For an example of the MPT data structure you can use this diagram for reference:

and run the following:

cd basecamp/primer/ethereum/block_verification/go && go mod tidy
go run *.go

Ethereum then propagates its state by verifying transactions are well-formed and applying then to accounts. Alice has a public/private key pair to manage her “externally owned account” and can sign transactions that involve her balance or involve interacting with other contracts in the state.

In addition to EOAs Ethereum has “contract accounts” which are controlled by the contract code associated with them. Every time the contract account receives a message the bytecode that is stored as an RLP encoded value in the account storage trie begins to execute according to the rules of the EVM.
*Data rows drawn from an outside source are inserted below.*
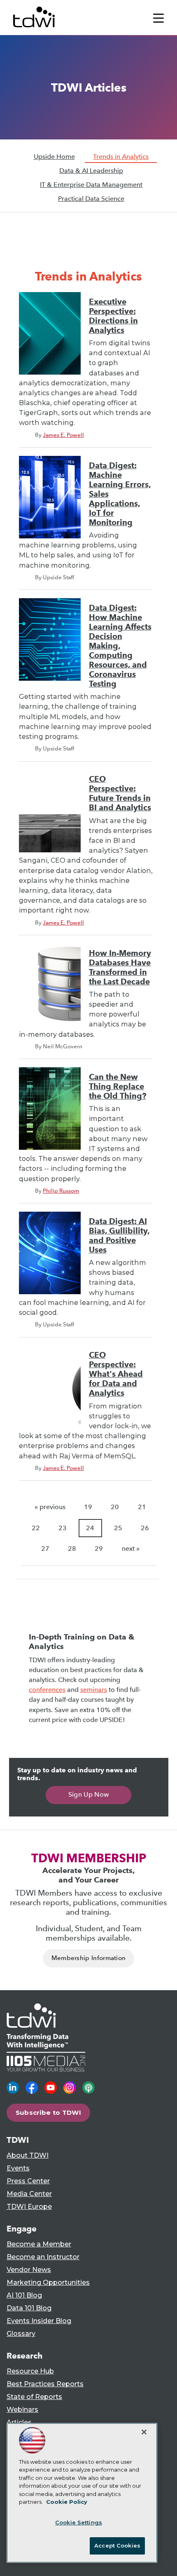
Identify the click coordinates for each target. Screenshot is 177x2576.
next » (131, 1548)
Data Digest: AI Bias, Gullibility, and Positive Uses (119, 1236)
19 (88, 1507)
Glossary (21, 2334)
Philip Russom (61, 1190)
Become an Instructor (43, 2257)
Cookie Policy (66, 2501)
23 (62, 1528)
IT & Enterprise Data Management (91, 185)
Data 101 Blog (29, 2308)
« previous (50, 1507)
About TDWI (28, 2155)
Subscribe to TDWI (49, 2112)
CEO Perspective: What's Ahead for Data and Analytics (116, 1374)
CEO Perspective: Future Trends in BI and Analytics (120, 793)
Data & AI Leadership (91, 171)
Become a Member (39, 2244)
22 (36, 1528)
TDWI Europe (29, 2206)
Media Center (29, 2194)
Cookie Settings (78, 2522)
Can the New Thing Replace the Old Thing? (117, 1086)
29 (99, 1548)
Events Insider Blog (39, 2321)
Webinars (22, 2409)
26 (145, 1528)
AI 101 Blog (24, 2295)
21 (142, 1507)
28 (72, 1548)
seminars (93, 1690)
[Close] (144, 2432)
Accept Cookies (117, 2545)
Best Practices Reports (45, 2384)
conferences (47, 1690)
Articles (19, 2422)
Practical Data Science (91, 199)
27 (45, 1548)
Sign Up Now (88, 1794)
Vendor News (29, 2270)
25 (118, 1528)
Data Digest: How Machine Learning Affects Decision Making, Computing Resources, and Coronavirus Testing (120, 646)
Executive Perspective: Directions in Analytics (113, 316)
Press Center (28, 2181)
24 (90, 1528)
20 (115, 1507)
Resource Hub (30, 2371)
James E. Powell (63, 435)
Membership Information (88, 1958)
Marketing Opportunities (48, 2282)
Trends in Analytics (121, 156)
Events (18, 2168)
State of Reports (34, 2397)
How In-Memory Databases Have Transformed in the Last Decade (120, 967)
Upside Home (54, 156)
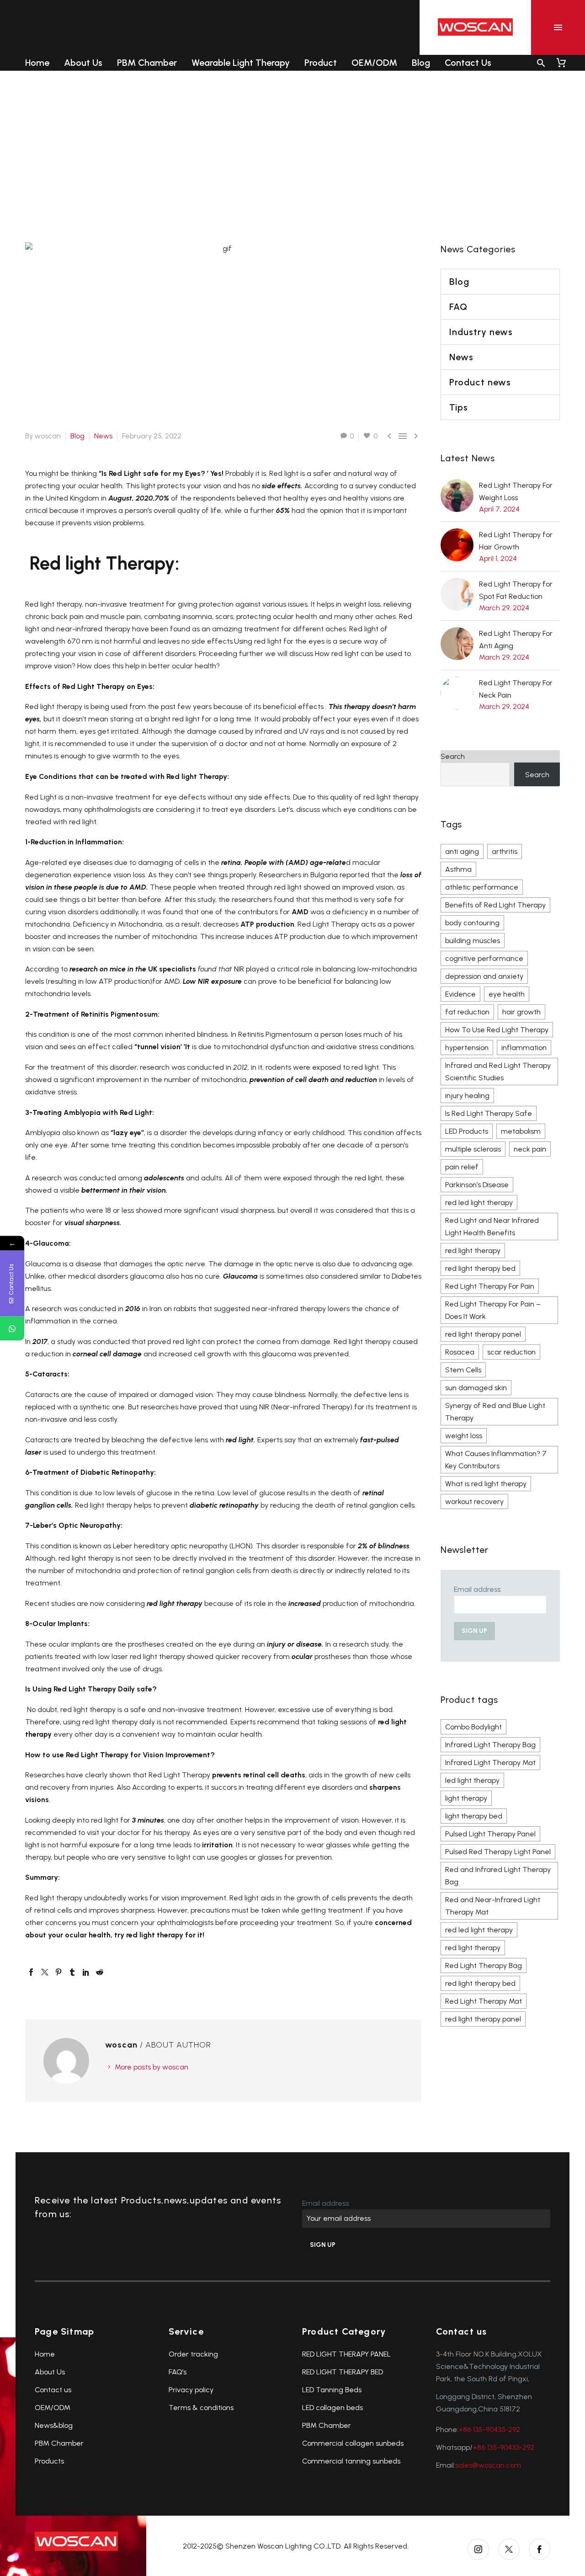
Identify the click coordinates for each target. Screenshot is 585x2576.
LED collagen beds (332, 2407)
Trilemma visit: what did we give up to add expressivity?

Every transaction still needs to be processed by every node in the network.
With the addition of world state storage the blockchain can “bloat” leading to centralization risk
Alice may pay $100 to use the money in her account

Full Node Size: ~700 GB

Archive Node Size: ~10 TB

Rollups

As demand for block space increases the cost to execute on Layer 1 (full consensus protocols e.g. Bitcoin, Ethereum) will become increasingly expensive, and until certain state expiry mechanisms are implemented we can expect the state of the L1 to continue to bloat over time. This will require an increasingly robust machine to maintain the state and subsequently verify the blocks.

Rollups are one solution in which business logic is executed and stored in a protocol outside the Ethereum context and then proves its successful execution in the Ethereum context.

Typically this involves compressing a larger number of transactions at this Layer 2 and committing the state diffs to a smart contract deployed on L1. For full interoperability with the L1 rollups also typically implement a messaging component for deposits and withdrawals.

There are currently two types of rollups that are being widely adopted:

Optimistic Rollups
Zero-Knowledge Rollups

Vitalik provides a good comparison of the two here, and touches on the final pieces of our long trilemma journey:

No matter how large the computation, the proof can very quickly be verified on-chain.

This allows Alice to move her money freely between L1 and L2 (…soon to be L3) and operate on a low-cost blockchain layer. It allows devs to freely deploy their business logic with the expressive and PROVABLE Cairo programming language. All while inheriting the highest form of data security evolution from the L1 and not having to delegate trust to any centralized party!